* _Exercise brief_
From the line containing "Click the Free Cash Flow value in tooltip" to the end of the entries, return every line exactly, both ends included, and add nothing.

* _Pixel coordinate grounding data_
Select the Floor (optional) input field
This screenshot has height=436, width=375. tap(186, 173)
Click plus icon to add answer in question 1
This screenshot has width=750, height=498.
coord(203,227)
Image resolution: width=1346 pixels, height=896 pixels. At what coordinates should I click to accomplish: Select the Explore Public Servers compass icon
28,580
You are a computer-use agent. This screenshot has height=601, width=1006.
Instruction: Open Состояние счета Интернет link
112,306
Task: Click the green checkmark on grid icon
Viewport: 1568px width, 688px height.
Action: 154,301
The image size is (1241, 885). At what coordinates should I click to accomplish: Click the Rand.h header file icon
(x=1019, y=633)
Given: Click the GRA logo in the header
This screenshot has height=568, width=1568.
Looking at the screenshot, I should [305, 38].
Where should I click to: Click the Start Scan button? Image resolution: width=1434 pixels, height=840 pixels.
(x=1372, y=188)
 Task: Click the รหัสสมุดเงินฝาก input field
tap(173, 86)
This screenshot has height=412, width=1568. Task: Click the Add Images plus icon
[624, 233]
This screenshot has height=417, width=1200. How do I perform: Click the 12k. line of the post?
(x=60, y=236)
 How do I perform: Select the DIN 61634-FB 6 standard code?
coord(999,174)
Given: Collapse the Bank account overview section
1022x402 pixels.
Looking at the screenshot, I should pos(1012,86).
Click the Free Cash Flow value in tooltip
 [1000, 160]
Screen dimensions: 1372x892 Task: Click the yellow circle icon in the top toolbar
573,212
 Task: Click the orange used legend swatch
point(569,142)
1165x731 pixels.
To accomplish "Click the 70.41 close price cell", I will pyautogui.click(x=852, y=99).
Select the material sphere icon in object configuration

* _Result of this task_
Click the Free Cash Flow value in tooltip
 [1000, 160]
Screen dimensions: 1372x892 Task: Click the yellow circle icon in the top toolbar
573,212
 Task: Click the orange used legend swatch
point(569,142)
1165x731 pixels.
To accomplish "Click the 70.41 close price cell", I will pyautogui.click(x=852, y=99).
Select the material sphere icon in object configuration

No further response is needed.